## REQUIRED WORK
Leave out all pictures. Extract exactly the lines from the one containing "This screenshot has height=585, width=1080." through the end of the data.

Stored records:
▼
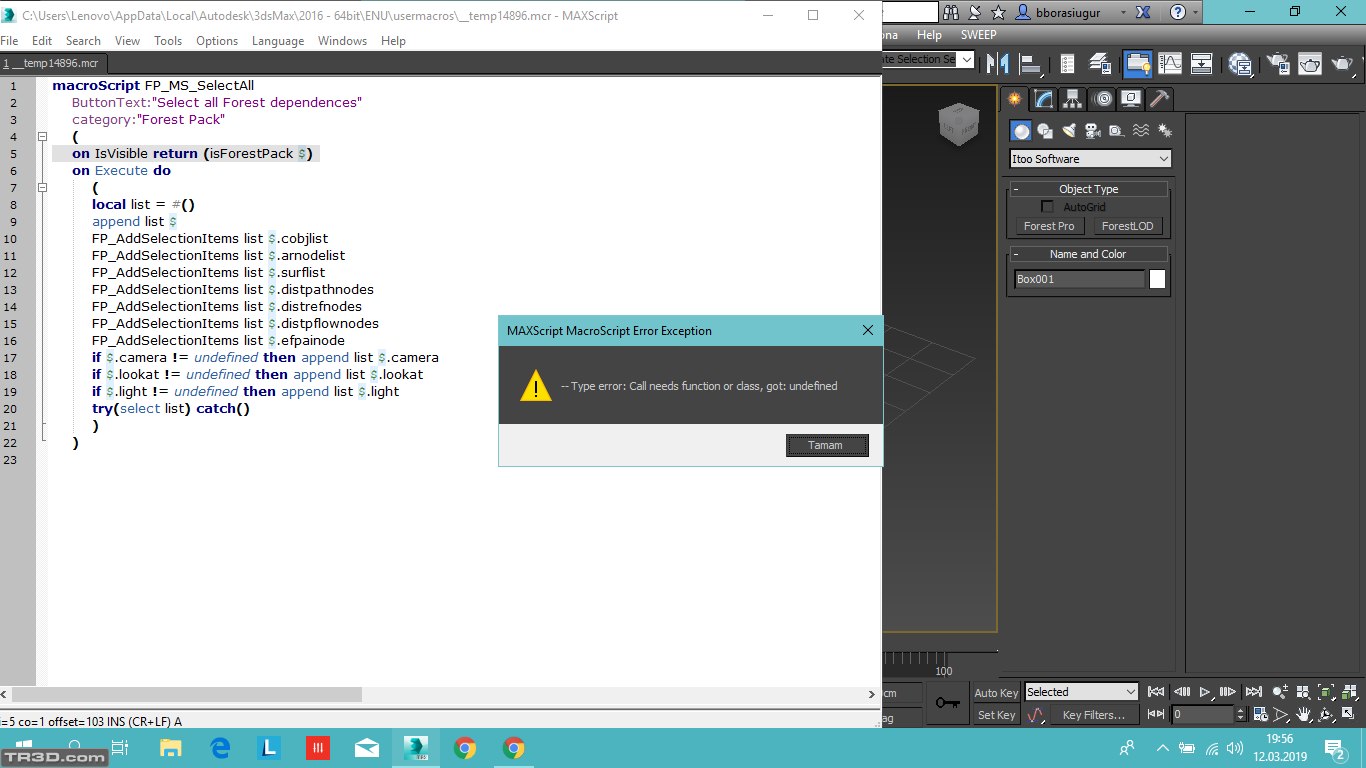Open the Utilities hammer panel tab
This screenshot has width=1366, height=768.
pos(1159,99)

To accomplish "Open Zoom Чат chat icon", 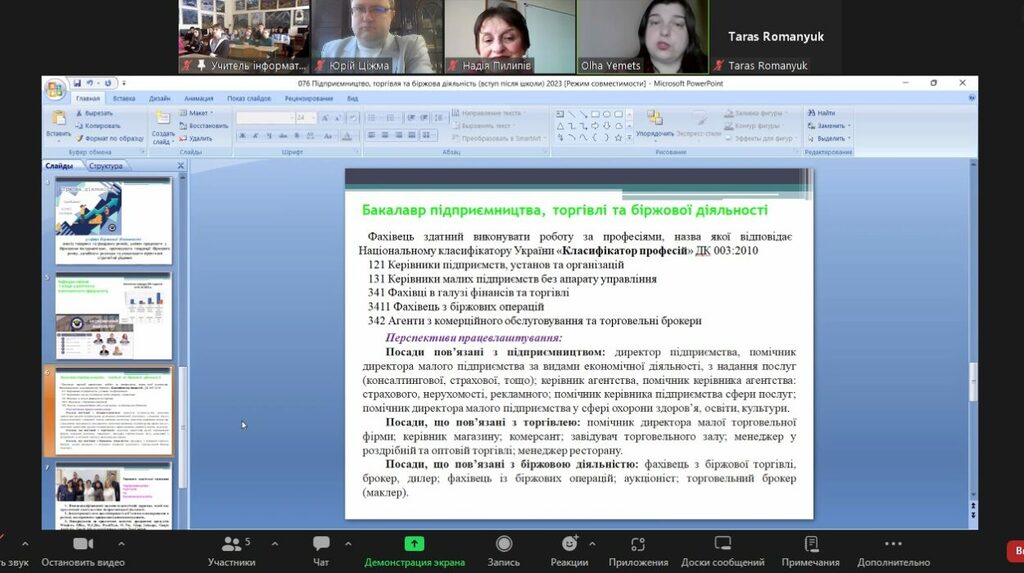I will (x=321, y=544).
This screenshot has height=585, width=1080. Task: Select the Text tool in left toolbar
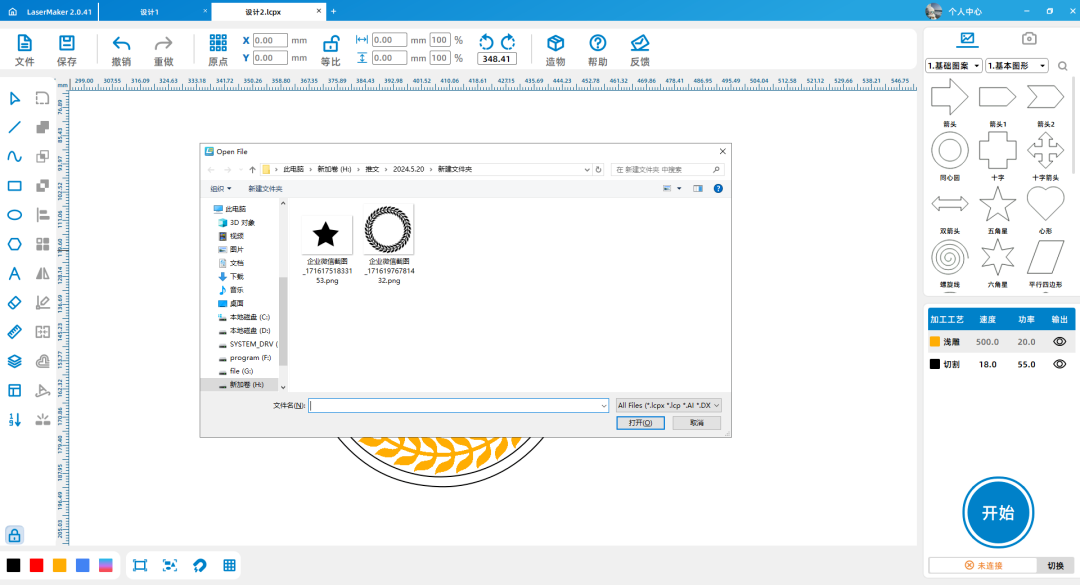coord(15,274)
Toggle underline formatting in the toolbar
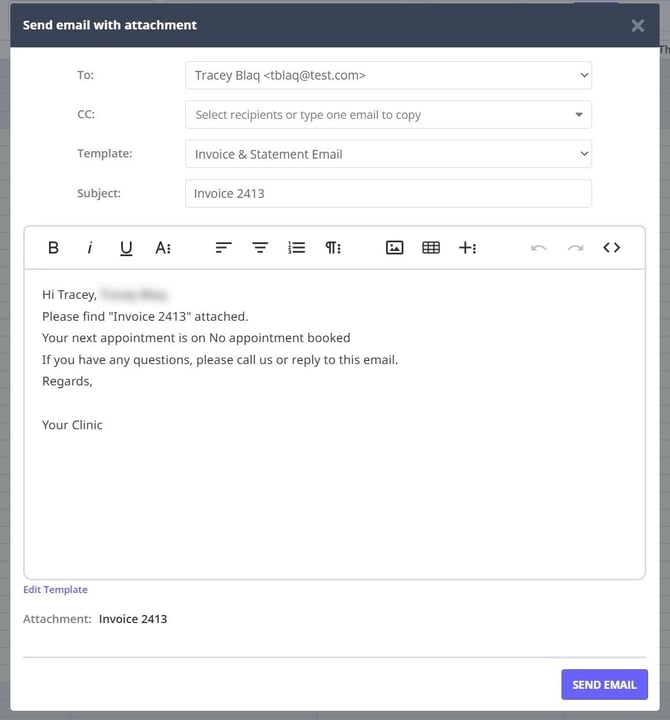Viewport: 670px width, 720px height. coord(126,248)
▲
## SOLUTION TO THIS PROBLEM
This screenshot has height=585, width=1080. Task: Select the Text tool in left toolbar
coord(15,274)
Toggle underline formatting in the toolbar
Viewport: 670px width, 720px height. coord(126,248)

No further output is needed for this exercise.